# [AUFGABENSTELLUNG A]
Übersetze den Satz „Diese Form gab es noch gar nicht.“ aus dem Seitentext ins Englische.

Habe dieses Wochenende kaum Zeit, darauf ausführlich zu antworten. Und so genau weiß ich auch nicht, was zu antworten.

Vorläufig: Eigenartigerweise habe ich das gar nicht als abwertend empfunden oder gemeint, verstehe aber im Nachhinein gut, dass man das so verstehen kann. „Schlingern“, „gebastelt“, „unfokussiert“, „etwas wirr“, „zusammengeklebt“, „zerfasert“ – klingt schlimm! Andererseits: Ich würde Dir gar nicht widersprechen, dass diese Zeit (auch) bei Miles „ein kurzes fenster für experimente“ war, in dem es die Möglichkeit zu „experimentieren und basteln“ (also doch! ;-) ) gab. Da ist vieles im Fluss und man kann nicht erwarten, das da etwas fest in eine Form gegossen wird. Diese Form gab es noch gar nicht. Und gerade das macht ja auch einen großen Reiz dieser Phase bei Miles aus. Ich finde das toll! Ich sehe aber auch gleichzeitig die losen Enden, die Bruchstellen und die leeren Flächen.

# [AUFGABENSTELLUNG B]
Überarbeite in den Datensätzen die Zeilen von der Zeile mit „You are a GUI“ bis zur Zeile mit „coord(1042,539)“: Ersetze „screenshot“ durch „Bildschirmfoto“ und gib nur diese Zeilen sonst unverändert wieder. Die Bilder bleiben dabei weg.

# [VERFÜGBARE DATEN]

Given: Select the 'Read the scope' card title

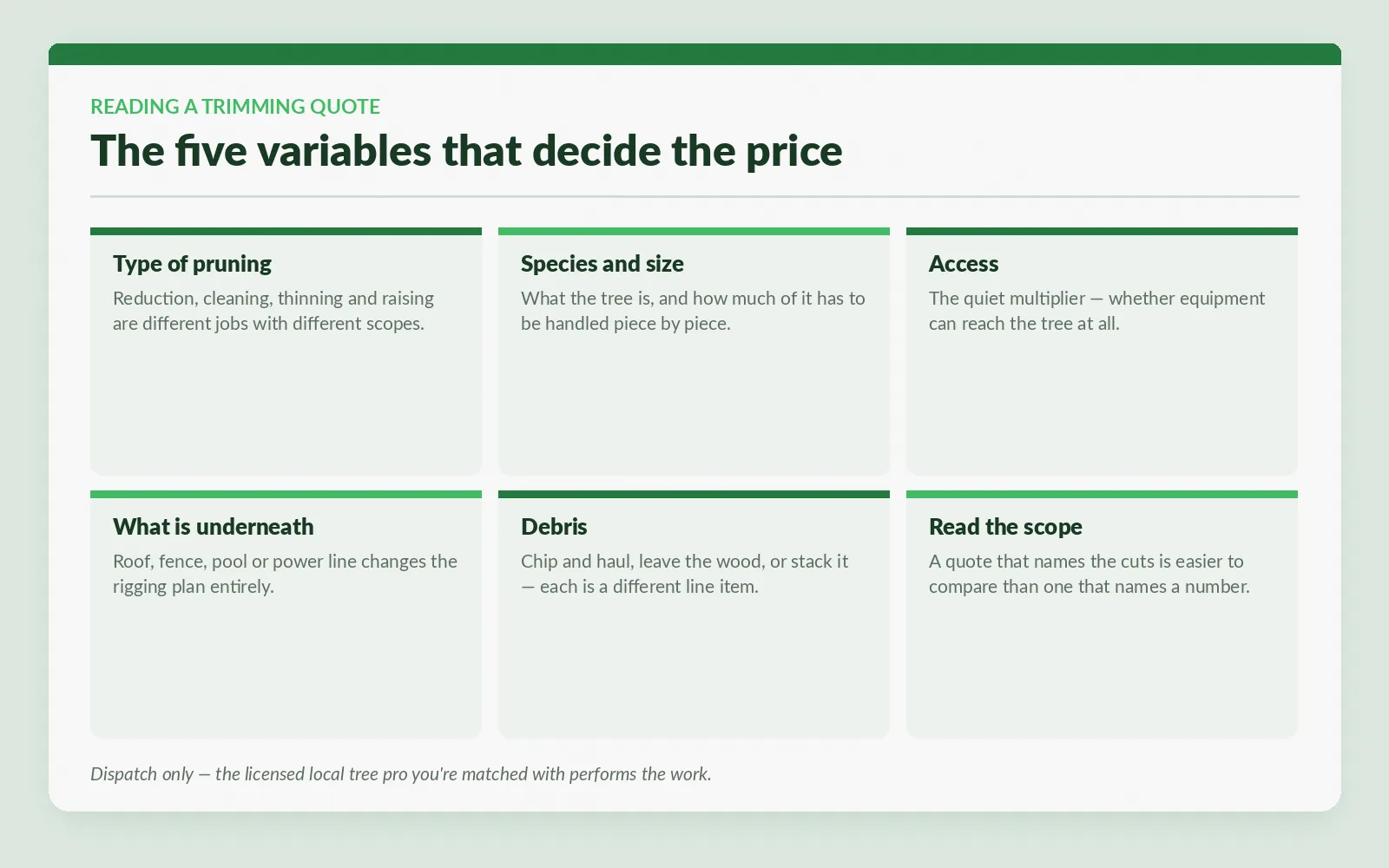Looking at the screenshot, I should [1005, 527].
--
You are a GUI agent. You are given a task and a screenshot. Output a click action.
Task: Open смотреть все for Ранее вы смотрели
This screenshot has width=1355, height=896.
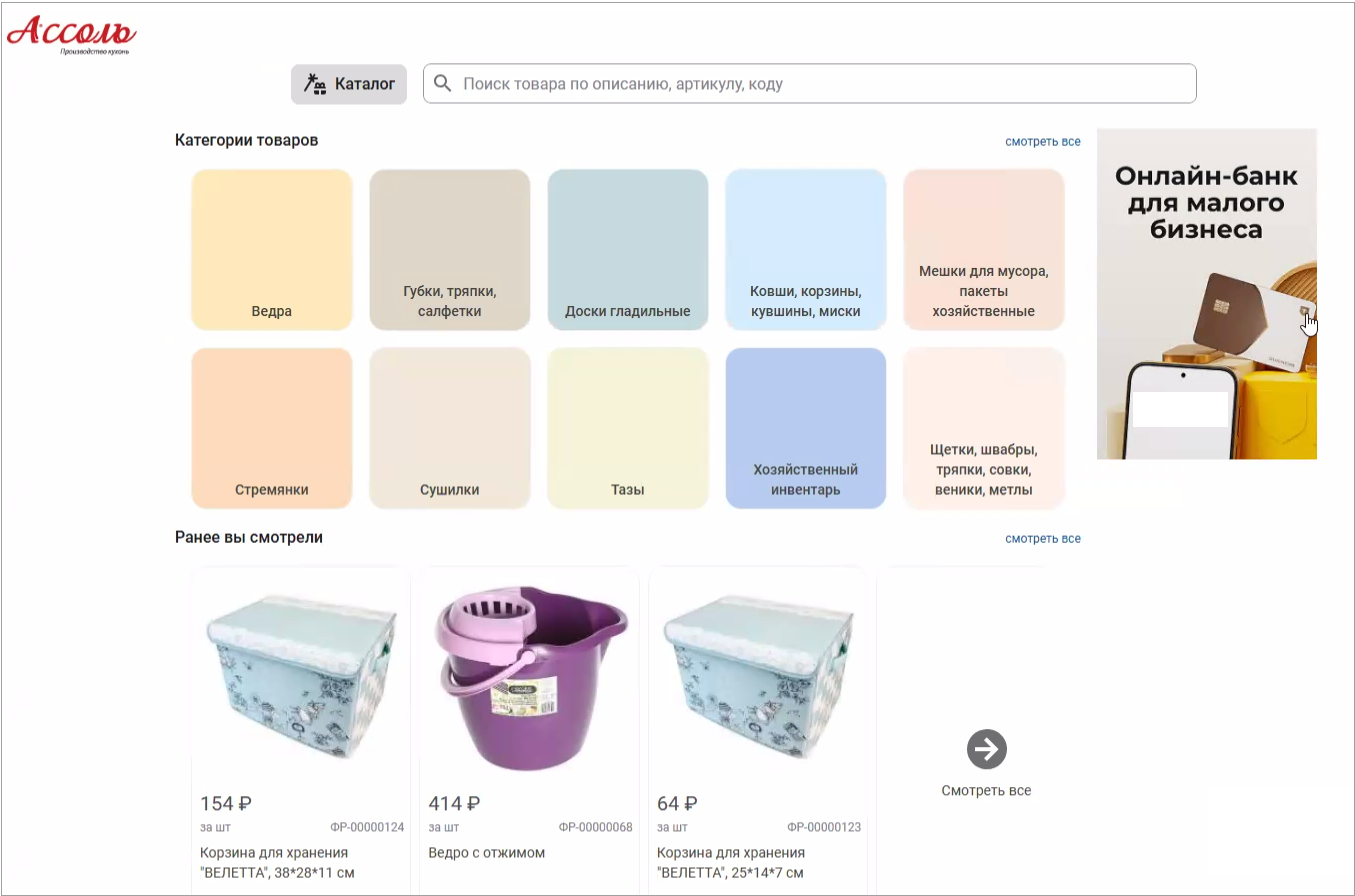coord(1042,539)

# [LÖSUNG A]
This form did not exist yet at all.

# [LÖSUNG B]
You are a GUI agent. You are given a task and a Bildschirmfoto. Output a click action.
Task: Open смотреть все for Ранее вы смотрели
This Bildschirmfoto has width=1355, height=896.
coord(1042,539)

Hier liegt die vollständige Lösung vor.